# Purpose and Observation

## Purpose:
    - Preliminary data exploration to get insights on columns to eliminate
    
## Observations:-

### Following variables are compared to get a better understanding of dataset
##### Categorical variables:-
    - Gender (2): Own_gender, LA_gender
    - Education (2): Own_Edu, Own_Education
    - Occupation (4):  Occ_Profile, Occupation_Group, own_occupation, Occupation
    - Product (5): Product_Description, Par_NonPar, Product_brief_Category, Product_Club_Manual, CUST_prod_cat
    - Location (5): city, DSTNAME, STATNAME, Focus_region, City_classification
    - Flags (3): channel_flag, Med_Flag, ECS_flag
##### Contiunuous variables:-
    - Owner_salary, afyp, premium, sum_assured
   
## Main Conclusions:-

### Categorical variables:-
    
   - Gender: 
        - Own_gender has some missing values.
        - LA_gender doesn't have any missing value, thus, making it a better  category to retain in case of a conflict
    - Education: 
        - Own_Education may be dropped, which contains abbreviations of column Own_Edu. 
        - We may retain Own_Edu
    - Occupation: 
        - own_occupation may be dropped, which contains abbreviations of column Occupation. 
        - Of the remaining three, Occupation is the most detailed category. Occ_Profile seems to be the broadest category
    - Product: 
        - Product_Description is the most detailed category. 
        - Product_Club_Manual second most detailed category.

### WORK TASK 1:
Answer these questions from the data exploration notes above:
(a) Which gender variable has no missing values?
(b) Which variable appears to be the broadest occupation category?
(c) Which continuous variables were compared?
### WORK TASK 2:
List every location variable that the data exploration notes above compare.
### WORK TASK 3:
Carry on with the data exploration notes above, starting after their final line.

### DATASET CONTENT:
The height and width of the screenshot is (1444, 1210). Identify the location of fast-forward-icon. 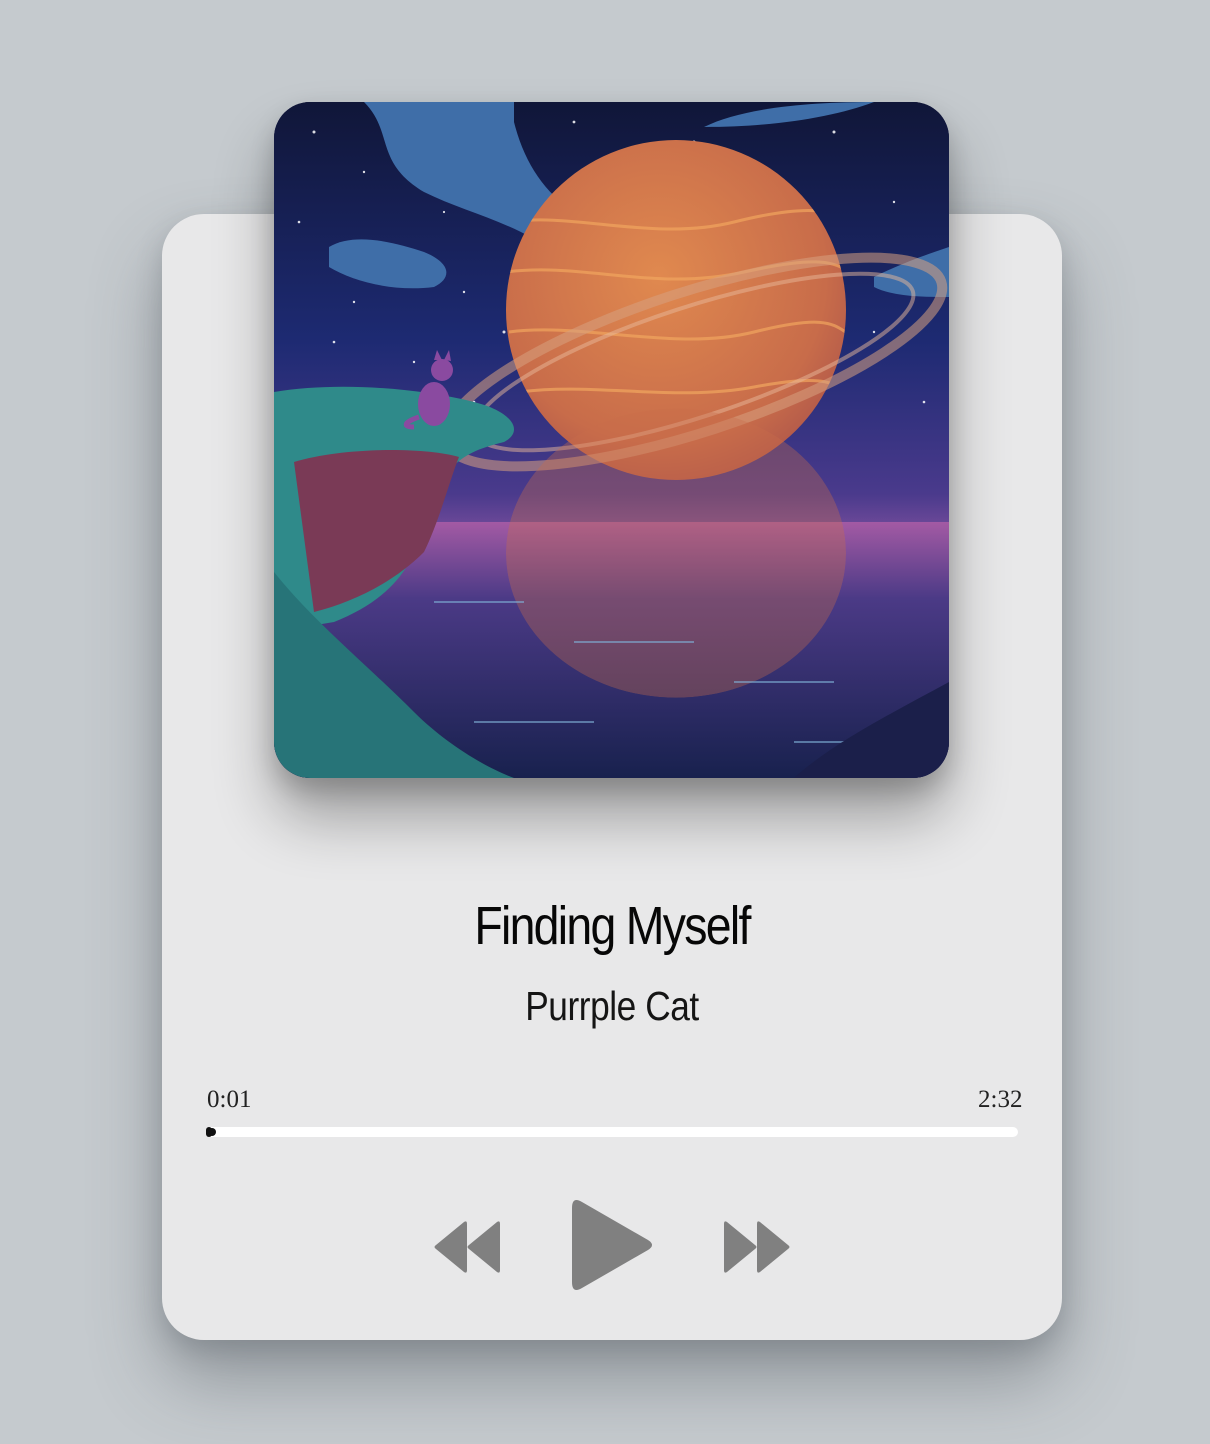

### ANSWER 1:
(a) LA_gender
(b) Occ_Profile
(c) Owner_salary, afyp, premium, and sum_assured

### ANSWER 2:
city, DSTNAME, STATNAME, Focus_region, City_classification

### ANSWER 3:
        - Prdouct_brief_category appears to be the broadest appropriate classification. 
            - Also, 'SAFAL JEEVAN' is a part of 'TRADITIONAL' policies
     - Location:
         - from most detailed to broadest, the categories are city, DSTNAME, STATNAME, City_Classificaiton, Focus_Region
         - City_classification: 'METRO' is not an appropriate title. It contains cities besides the 4 metros. 'MEGA' cities would be the appropriate name instead of METRO
      - Flags: all categories are included for every product brief category

### Continuous variables:-
   **For Own_salary, afyp, premium, sum_assured**
    - Graphs are highly skewed to right
    - the values show a lot of variation.
    - Hence, Mean Value can be used for imputation.

# Exploration steps

### Categorical variables comparison: - 
   **Moving ahead with merged dataset**
    - Gender:
        - own gender, LA gender
    - Education
        - own edu, edu
    - Occupation
        - Occupation_Group, Occ_Profile, Occupation 
    - Products
        -  Product_Description, Product_Club_Manual, CUST_prod_cat, Product_brief_category, PAR_nonPAR
    - Location
        - Focus region, STATNAME, DSTNAME, City_Classification, city
    - Flags
        - ECS flag, med flag, channel flag

### Continuous variables exploration: - 
    - Explored Own_salary, afyp, premium, sum_assured

# Import Libraries

In [None]:
import pandas as pd
import numpy as np
import seaborn as sns
import matplotlib.pyplot as plt
%matplotlib inline
import csv


# Read cleaned data

#### Moving ahead with merged dataset

In [None]:
df_merged = pd.read_csv('Merged_clean.csv')

df_merged["RCD"] = pd.to_datetime(df_merged["RCD"])


In [None]:
#commenting cleaning code
""" Mentioning cleaning codes, remove quotations if dont have clean data file


df_merged=pd.read_csv('merged.csv')


#Marital_status, Own_Edu, Occupation_Group fix
df_merged.replace(['N', 'N.A', 'MISSING'], np.nan, inplace=True )


#STATNAME fix and Focus_region fix

objectlistm = list(df_merged.select_dtypes('object').columns)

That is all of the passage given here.